Ancora prima dell'apertura dei seggi, alle 8, violenti scontri erano già in atto all'ingresso dei collegi. La Policia è entrata senza troppi complimenti in numerose scuole, tagliando catene e lucchetti, sfondano porte antincendio e sequestrando le urne. Lungo le vie d'accesso ai seggi, gli agenti, senza l'aiuto di un solo Mossos, hanno dovuto rimuovere decine di persone sdraiate sull'asfalto davanti ai blindati. Molti sono stati trascinati in malo modo mentre urlavano «Fascisti» e «La democrazia non è mai un reato». Sono rimasti inerti i Mossos che si sono limitati a perquisire nelle primissime ore alcuni seggi, ma poi si sono eclissati.

Davanti alle scuole Ramon Llull e Jaume Balmes, nell'elegante quartiere dell'Eixample, la Policia ha esploso proiettili e pallettoni di gomma, ferendo numerose persone alle articolazioni, testa e schiena. Colpiti indistintamente, studenti e anziani, molti dei quali erano stati chiamati dai nazionalisti a dormire nei seggi, sperando in una mano più leggera degli agenti. A Horta, quartiere popolare, la Guardia Civil ha sfondato una decina di barricate davanti alle scuole. Protetti dal filo spinato e sacchi di cemento e cassoni dei rifiuti, i collegi elettorali sono stati occupati dagli agenti che hanno sgombrato a forza chi era presente e portato vie le urne. Tagliati anche i collegamenti telematici degli edifici e oscurate, in parte, molte linee internet: fino a tarda sera si sono riscontrati problemi nell'accesso al web in molte parti di Barcellona e della Comunità. Un'operazione ordinata da Madrid per impedire di votare online.

La dimostrazione più simbolica del pugno di ferro, è stata inscenata nella scuola di Sant Julià de Ramis, a Girona, l'ex feudo del presidente catalano Carles Puigdemont, sindaco della città fino al 2016, dove era atteso per il voto. La Policia vi ha fatto irruzione verso le 8.30, mezz'ora prima che aprissero le urne, sfondando a colpi di martello la porta a vetri della palestra che ospitava i seggi e il bivacco di un centinaio di persone. Molti sono scappati, altri hanno fatto resistenza passiva e sono stati trascinati in strada. Sequestrate anche qui le urne, Puigdemont ha votato in un paesino adiacente, Sant Joan de Vilatorrada.

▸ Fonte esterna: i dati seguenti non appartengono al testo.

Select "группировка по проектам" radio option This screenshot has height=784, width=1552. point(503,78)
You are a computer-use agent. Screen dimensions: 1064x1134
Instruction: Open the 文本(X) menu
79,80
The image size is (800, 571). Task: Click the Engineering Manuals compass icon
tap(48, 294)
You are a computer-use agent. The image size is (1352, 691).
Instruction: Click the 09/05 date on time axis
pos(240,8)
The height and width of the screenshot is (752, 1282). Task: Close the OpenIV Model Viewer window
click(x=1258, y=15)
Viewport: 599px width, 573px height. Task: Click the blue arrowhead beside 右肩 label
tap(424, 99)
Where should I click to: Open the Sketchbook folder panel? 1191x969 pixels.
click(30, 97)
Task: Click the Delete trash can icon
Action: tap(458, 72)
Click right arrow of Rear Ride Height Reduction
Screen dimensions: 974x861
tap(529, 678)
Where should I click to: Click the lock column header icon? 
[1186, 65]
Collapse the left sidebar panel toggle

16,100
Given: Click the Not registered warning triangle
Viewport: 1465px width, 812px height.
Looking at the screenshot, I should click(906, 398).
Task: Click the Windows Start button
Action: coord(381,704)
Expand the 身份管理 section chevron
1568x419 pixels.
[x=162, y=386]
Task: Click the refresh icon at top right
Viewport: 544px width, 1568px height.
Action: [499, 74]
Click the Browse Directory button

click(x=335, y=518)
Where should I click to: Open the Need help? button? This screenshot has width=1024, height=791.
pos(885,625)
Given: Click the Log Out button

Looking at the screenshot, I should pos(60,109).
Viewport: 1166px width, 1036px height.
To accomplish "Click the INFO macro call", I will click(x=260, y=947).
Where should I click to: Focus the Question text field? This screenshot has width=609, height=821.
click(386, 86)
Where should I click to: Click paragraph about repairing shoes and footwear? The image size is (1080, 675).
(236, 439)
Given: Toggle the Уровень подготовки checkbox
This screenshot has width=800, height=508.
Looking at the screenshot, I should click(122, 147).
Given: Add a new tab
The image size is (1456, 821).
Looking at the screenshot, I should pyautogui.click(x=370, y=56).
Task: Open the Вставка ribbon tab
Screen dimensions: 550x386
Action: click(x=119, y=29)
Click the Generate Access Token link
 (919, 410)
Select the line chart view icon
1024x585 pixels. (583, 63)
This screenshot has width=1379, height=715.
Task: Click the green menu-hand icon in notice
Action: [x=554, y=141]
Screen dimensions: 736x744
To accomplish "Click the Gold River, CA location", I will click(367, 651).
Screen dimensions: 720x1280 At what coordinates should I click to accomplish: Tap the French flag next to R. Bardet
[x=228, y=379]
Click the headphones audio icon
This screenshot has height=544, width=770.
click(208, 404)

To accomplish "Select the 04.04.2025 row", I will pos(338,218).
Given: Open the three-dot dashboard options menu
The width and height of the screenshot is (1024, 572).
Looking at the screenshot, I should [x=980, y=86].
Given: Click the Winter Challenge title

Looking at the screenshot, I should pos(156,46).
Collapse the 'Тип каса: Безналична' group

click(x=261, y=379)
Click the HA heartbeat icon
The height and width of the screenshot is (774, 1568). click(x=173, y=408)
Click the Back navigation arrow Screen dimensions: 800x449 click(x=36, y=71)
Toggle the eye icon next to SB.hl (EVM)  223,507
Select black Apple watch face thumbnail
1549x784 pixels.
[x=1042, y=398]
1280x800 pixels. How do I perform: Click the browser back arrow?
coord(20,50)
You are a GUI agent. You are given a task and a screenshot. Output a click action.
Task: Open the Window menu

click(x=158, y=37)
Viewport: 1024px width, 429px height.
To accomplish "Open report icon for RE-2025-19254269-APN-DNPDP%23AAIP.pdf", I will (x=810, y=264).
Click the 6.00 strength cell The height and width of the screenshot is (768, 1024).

Lo scrutinio, nel segreto dei collegi elettorali non visitati è iniziato alle 20. Confuso e incerto, sarà lungo e complicato: le prime proiezioni hanno dato il sì addirittura all'87%. Secondo la Generalitat l'87% dei seggi è rimasto aperto e il 90% degli aventi diritto ha votato, Madrid, ha dimezzato i dati.

Denunciate enormi irregolarità da parte dei votanti: molti si sono presentati in gruppi e in più seggi.